Em um país já marcado pela violência, os efeitos da política do governo são devastadores. De acordo com release da Antra, foram registrados 175 assassinatos de mulheres trans e travestis em 2020, o maior número desde que esse tipo de levantamento começou a ser feito. Isso para não falar da forma brutal pela qual a pandemia de Covid-19, agravada pela política negacionista do governo, atingiu as pessoas trans, já que boa parte tem a prostituição como única fonte de renda.
Se por um lado a nítida (e quase inevitável) posição de enfrentamento político e ideológico ao governo Bolsonaro foi determinante para a vitória política e crescimento da presença de pessoas trans nas câmaras municipais nessas eleições, enfrentar esse governo é uma questão de vida ou morte para as travestis e transsexuais no Brasil. Bem como a existência de parlamentares que personificam um dos principais pontos de enfrentamento com a extrema direita neofascista e levantam um programa de defesa dos direitos sociais representam uma grande ameaça aos setores reacionários.
Nesse cenário de recrudescimento da violência política e perseguição aos ativistas dos movimentos sociais, seja via repressão estatal ou via ação de grupos organizados de extrema direita, não é surpresa que nossas parlamentares trans e negras sejam alvos prioritários. É preciso ampla unidade e solidariedade do conjunto da classe trabalhadora, da juventude e de suas organizações políticas para garantir a segurança de nossas representantes políticas e evitar tragédias como as que ocorreram com Marielle Franco: nos queremos vivas! Vivas para continuar lutando contra o racismo, contra a transfobia e em defesa dos direitos dos 99% desse país.

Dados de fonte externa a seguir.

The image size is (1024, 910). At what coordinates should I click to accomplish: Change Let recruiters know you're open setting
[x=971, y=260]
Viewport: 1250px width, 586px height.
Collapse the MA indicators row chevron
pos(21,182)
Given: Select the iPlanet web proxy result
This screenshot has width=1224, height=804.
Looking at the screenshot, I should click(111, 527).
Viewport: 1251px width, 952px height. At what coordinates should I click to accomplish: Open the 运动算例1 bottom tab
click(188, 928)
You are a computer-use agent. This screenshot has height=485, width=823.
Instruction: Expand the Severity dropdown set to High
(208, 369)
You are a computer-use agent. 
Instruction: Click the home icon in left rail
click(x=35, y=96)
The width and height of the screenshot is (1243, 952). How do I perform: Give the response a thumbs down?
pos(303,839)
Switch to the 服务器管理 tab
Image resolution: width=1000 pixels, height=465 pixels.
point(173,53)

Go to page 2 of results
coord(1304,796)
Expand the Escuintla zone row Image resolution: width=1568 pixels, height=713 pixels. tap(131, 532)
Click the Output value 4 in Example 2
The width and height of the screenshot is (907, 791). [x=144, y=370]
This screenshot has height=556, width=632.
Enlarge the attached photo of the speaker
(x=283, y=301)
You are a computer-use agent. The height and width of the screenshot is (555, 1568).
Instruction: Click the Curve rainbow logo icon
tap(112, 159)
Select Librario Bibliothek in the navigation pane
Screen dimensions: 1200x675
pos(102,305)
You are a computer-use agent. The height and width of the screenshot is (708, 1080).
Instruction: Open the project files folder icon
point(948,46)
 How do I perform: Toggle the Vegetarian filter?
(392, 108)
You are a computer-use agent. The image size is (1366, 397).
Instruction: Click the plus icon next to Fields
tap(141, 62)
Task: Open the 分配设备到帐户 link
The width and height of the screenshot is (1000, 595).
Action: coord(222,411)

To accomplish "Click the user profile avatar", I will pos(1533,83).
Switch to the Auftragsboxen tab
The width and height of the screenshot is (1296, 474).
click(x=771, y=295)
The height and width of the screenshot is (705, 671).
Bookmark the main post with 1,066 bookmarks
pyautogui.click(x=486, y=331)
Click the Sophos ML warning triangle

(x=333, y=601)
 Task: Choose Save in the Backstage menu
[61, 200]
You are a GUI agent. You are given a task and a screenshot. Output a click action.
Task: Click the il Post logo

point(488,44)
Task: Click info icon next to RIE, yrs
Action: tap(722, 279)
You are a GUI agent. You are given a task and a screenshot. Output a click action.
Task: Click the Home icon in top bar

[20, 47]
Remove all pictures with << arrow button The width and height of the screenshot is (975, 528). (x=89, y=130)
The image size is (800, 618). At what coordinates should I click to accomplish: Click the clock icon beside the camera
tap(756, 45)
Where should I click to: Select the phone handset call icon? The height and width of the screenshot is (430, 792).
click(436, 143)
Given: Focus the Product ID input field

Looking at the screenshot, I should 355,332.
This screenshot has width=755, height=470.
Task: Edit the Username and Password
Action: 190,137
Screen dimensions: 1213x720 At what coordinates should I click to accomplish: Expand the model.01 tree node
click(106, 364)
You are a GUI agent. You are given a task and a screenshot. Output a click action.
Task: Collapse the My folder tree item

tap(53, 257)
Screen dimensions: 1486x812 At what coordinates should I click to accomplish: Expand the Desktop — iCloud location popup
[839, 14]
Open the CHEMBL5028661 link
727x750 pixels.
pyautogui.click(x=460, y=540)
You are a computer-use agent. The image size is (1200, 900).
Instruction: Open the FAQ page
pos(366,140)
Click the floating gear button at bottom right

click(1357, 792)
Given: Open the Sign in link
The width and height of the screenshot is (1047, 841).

Expressamos nossa solidariedade irrestrita para com Carolina Iara, Erika Hilton, Duda Salabert, Benny Briolly e tantas outras e, mais do que isso, demandamos investigação efetiva para descobrir os mandantes das ameaças, assédios e atentados contra elas. Demandamos políticas efetivas para garantir sua segurança!
Nesse dia da visibilidade trans devemos gritar em alto e bom som: vidas trans importam! Fora Bolsonaro!